Gian Franco M, Padova

E perché mai non dovrebbe esserci risposta, gentile lettore? Posso dirle che condivido quasi completamente la sua riflessione e la sua indignazione. Aggiungo quel «quasi» perché non definirei «in parte giustificata» l’evasione dei «piccoli». Comprensibile, semmai. O persino fisiologica. E certo figlia di un sistema fiscale impietoso e a volte davvero oppressivo con chi vive – e produce reddito – alla luce del sole. Tuttavia non me la sento di definire «giustificata», seppure parzialmente, una presunta evasione fiscale «minore». Proprio per i motivi che lei richiama in chiusura della sua lettera, citando don Sturzo e pensando a figli e nipoti e al compito essenziale di educarli a un autentico e pieno senso della legalità.
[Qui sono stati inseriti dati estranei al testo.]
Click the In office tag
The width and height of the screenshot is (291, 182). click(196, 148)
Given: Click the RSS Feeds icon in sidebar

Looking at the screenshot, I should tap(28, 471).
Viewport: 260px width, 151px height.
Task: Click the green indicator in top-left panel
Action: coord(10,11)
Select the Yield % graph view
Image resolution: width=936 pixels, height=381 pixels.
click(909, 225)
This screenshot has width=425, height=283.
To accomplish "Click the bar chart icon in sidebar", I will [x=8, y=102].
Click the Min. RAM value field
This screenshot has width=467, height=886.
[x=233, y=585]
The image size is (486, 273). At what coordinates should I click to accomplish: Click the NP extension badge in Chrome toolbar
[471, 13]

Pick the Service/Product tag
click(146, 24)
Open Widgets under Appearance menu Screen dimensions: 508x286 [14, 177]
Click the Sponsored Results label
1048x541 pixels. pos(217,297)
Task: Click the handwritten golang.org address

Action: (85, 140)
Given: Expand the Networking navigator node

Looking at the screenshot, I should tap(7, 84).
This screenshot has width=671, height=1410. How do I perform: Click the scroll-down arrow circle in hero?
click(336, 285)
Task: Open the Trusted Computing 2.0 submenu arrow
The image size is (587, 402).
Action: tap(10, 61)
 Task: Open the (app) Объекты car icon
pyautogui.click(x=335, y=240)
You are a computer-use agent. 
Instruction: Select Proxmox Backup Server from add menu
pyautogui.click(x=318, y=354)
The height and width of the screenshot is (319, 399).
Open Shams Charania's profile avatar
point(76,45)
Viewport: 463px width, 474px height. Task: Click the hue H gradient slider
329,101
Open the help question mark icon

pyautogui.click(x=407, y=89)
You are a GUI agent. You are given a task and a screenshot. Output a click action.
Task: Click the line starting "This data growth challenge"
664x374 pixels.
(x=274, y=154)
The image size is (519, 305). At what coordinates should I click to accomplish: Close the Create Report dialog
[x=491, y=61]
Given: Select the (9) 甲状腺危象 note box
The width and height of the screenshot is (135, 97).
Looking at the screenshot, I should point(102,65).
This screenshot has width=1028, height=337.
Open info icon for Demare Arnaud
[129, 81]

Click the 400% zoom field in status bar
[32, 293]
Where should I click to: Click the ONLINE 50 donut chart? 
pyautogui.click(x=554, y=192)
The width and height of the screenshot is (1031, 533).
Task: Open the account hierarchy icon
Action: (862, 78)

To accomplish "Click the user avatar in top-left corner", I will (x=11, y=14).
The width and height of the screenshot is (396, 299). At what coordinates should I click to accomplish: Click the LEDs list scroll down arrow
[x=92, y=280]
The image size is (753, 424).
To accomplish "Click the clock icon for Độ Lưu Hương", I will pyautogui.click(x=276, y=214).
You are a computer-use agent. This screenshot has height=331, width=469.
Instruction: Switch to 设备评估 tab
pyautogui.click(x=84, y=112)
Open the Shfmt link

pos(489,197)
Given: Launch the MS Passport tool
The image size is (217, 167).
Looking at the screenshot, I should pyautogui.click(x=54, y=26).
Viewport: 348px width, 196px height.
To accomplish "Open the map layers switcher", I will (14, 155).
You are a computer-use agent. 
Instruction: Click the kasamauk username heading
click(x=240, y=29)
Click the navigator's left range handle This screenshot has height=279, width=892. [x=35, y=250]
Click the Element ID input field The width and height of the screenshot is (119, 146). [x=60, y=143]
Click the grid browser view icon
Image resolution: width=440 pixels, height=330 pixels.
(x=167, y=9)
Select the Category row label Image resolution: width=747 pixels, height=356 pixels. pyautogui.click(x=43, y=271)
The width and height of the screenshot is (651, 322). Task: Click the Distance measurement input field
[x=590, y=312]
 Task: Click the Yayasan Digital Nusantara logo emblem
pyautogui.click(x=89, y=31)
È chiaro che i grandi evasori (ed elusori) dei doveri fiscali sono i più colpevoli e, dunque, i più meritevoli di sanzioni forti e – come lei suggerisce – emblematiche, ma i doveri di cittadinanza sono chiari per tutti. E, infatti, secondo l’articolo 53 della Costituzione, «tutti sono tenuti a concorrere alle spese pubbliche in ragione della loro capacità contributiva». Ogni fuga, grande o piccola che sia, da questa responsabilità comune accresce il peso sulle spalle (e sulle braccia) di chi, invece, a essa non si sottrae e dà il suo contributo alla cassa (e alla casa) comune. Non dobbiamo dimenticarlo mai, da cittadini e da cristiani. Una società giusta, o anche solo un fisco equo, si costruiscono solo con un impegno condiviso: quello di chi fa bene le leggi e di chi le leggi sa rispettarle. Non è utopia, caro Gian Franco, è l’affermazione del primato della regola sull’arbitrio, di un ben temperato ideale comunitario sull’egoismo individuale. E, poi, ognuno di noi in coscienza sa che «non evadere» è semplicemente un dovere morale.